REPUBLIKA.CO.ID, JAKARTA -- Ekonom Universitas Paramadina Wijayanto Samirin mengatakan pemerintahan Prabowo Subianto harus menaruh perhatian besar terhadap empat sektor utama yang mendorong pertumbuhan ekonomi berkualitas. Wijayanto menyampaikan pemerintah Prabowo sebaiknya fokus pada kualitas pertumbuhan ekonomi dan bukan menyasar pada kecepatan pertumbuhan ekonomi.
"Jangan jadikan (target pertumbuhan ekonomi) delapan persen sebagai dogma. Jadikan sesuatu yang dikejar, ok, tapi kalau menjadi dogma delapan persen, itu bahaya," ujar Wijayanto dalam diskusi bertajuk "Prospek Kebijakan Ekonomi Prabowo (Mustahil Tumbuh 8 Persen Tanpa Industrialisasi)" di Jakarta, Ahad (22/9/2024).
Poin kedua, ucap Wijayanto, mendorong kembali sektor industri manufaktur yang merosot di masa sepuluh tahun pemerintahan Joko Widodo (Jokowi). Wijayanto mengaku khawatir dengan perkembangan sektor manufaktur Indonesia ke depan.
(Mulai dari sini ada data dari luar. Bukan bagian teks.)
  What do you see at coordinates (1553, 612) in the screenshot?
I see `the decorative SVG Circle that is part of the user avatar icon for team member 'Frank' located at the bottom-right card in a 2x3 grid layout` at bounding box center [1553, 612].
Wijayanto teringat dengan kondisi krisis 98 yang mana banyak pengusaha manufaktur beralih ke sektor industri sumber daya alam (SDA). Wijayanto menyebut indikasi peralihan usaha tersebut pun mulai terjadi dalam beberapa tahun terakhir.
"Mereka (pengusaha manufaktur) merasa putus asa tidak dibantu pemerintah. Bayangkan banyak industrialis kita yang hampir putus harapan dan mereka bahkan sudah mempunyai rencana untuk menjadi trader SDA yang lebih minim risiko," ucap Wijayanto.
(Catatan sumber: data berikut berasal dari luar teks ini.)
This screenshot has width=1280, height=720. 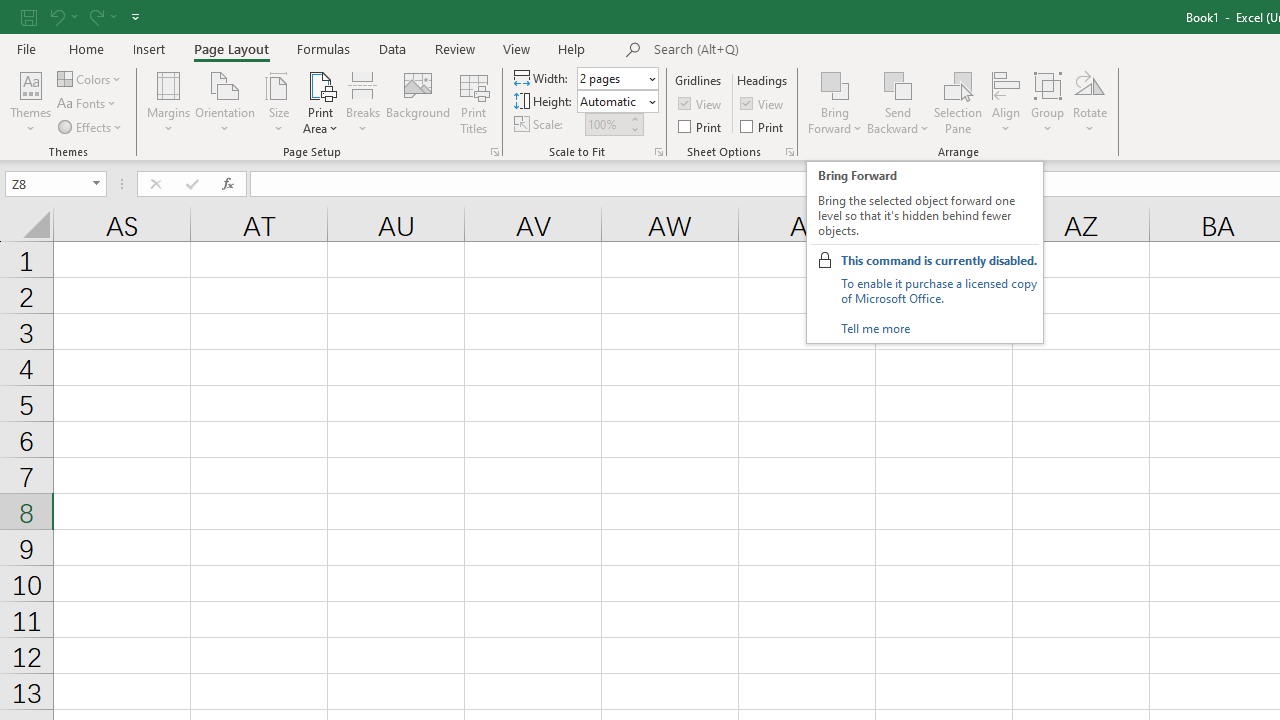 What do you see at coordinates (897, 84) in the screenshot?
I see `'Send Backward'` at bounding box center [897, 84].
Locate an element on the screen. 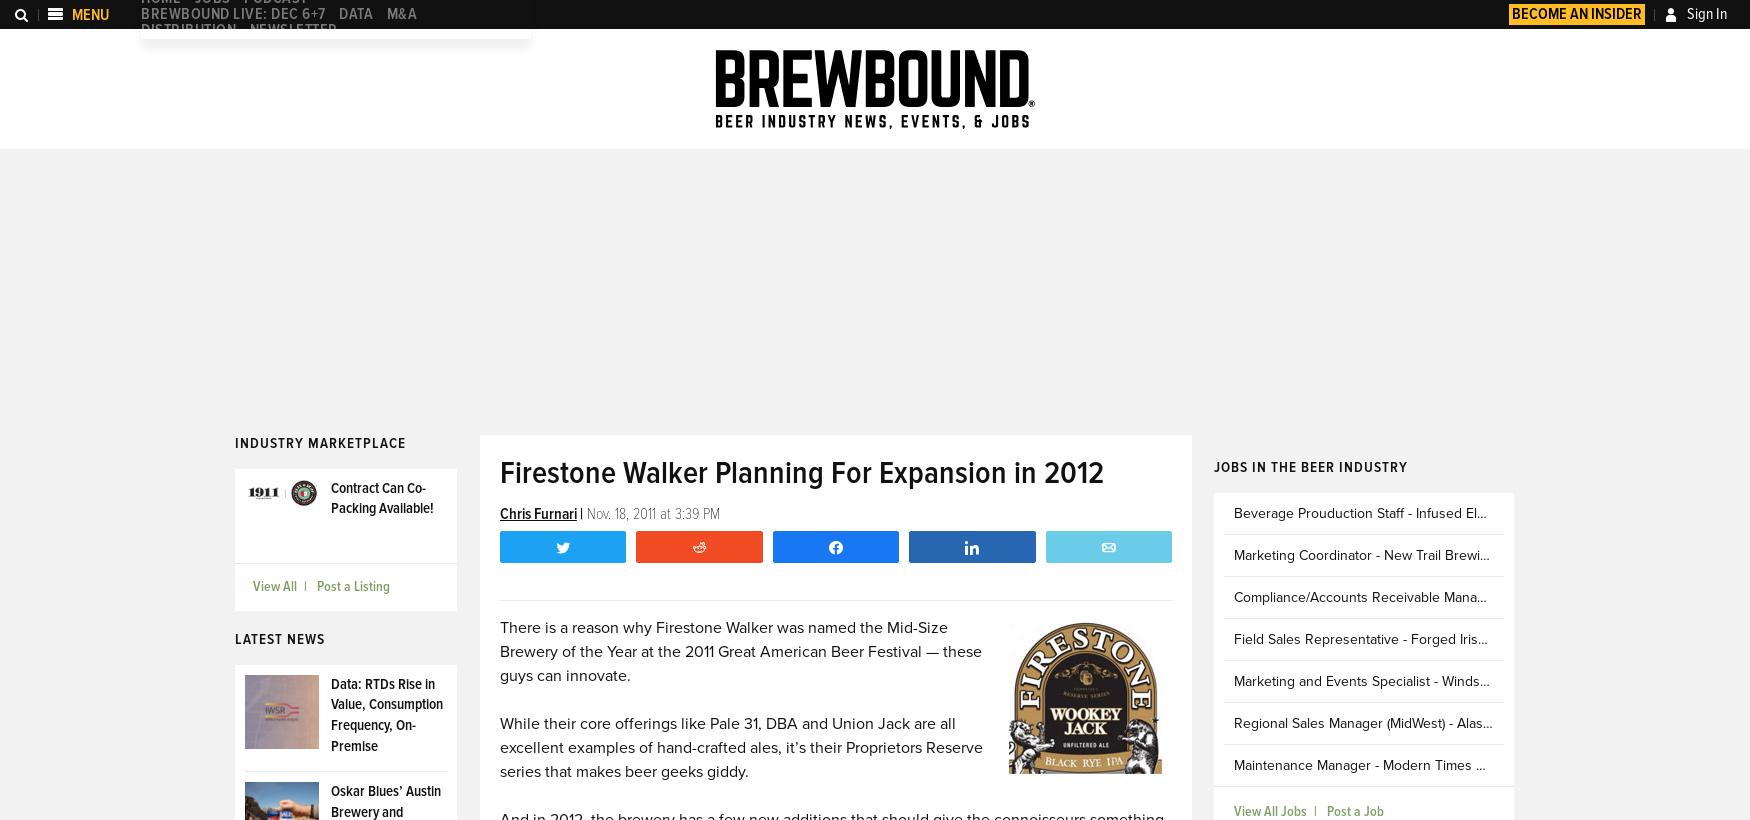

Poin ketiga, lanjut Wijayanto melanjutkan, pemerintahan Prabowo harus melakukan perencanaan matang dalam mengerjakan sejumlah proyek strategis. Prabowo, ucap Wijayanto, jangan mengulang kesalahan Jokowi yang gegabah dalam membangun sejumlah proyek dengan dampak ekonomi yang minim.
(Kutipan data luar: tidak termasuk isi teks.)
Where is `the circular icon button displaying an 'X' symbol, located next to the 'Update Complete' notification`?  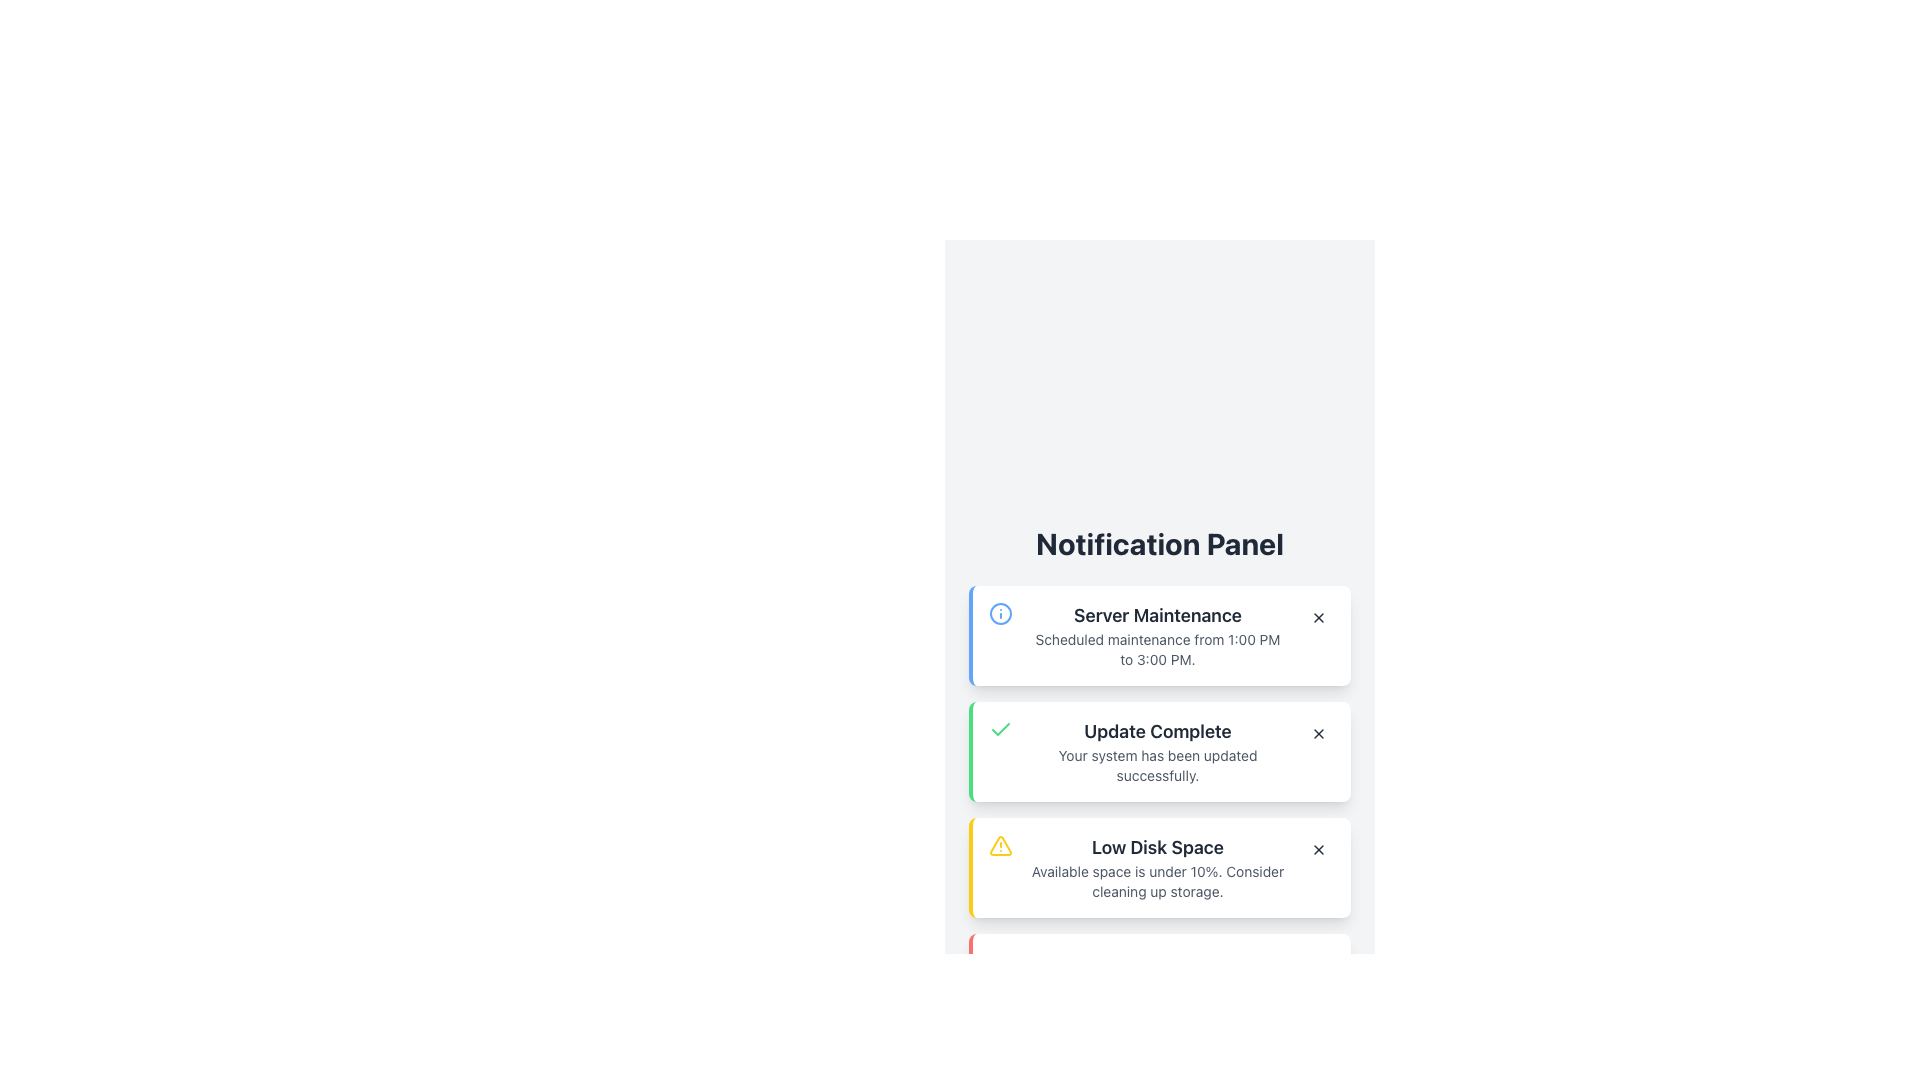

"Jangan terulang lagi model pembangunan seperti kereta cepat dan IKN," sambung dia.
Terakhir, Wijayanto mendorong pemerintahan berikutnya menggunakan mata hati sebelum pengambilan keputusan. Wijayanto menyampaikan dampak pembangunan tak melulu soal angka, melainkan juga aspek sosial seperti lingkungan dan juga kesehatan yang krusial bagi masyarakat.
"Ini yang seringkali absen dalam proses pengambilan keputusan. Semua dibahas seperti angkanya, berapa persen pertumbuhan, tetapi mata hati kita kadang-kadang kurang dikedepankan," kata Wijayanto.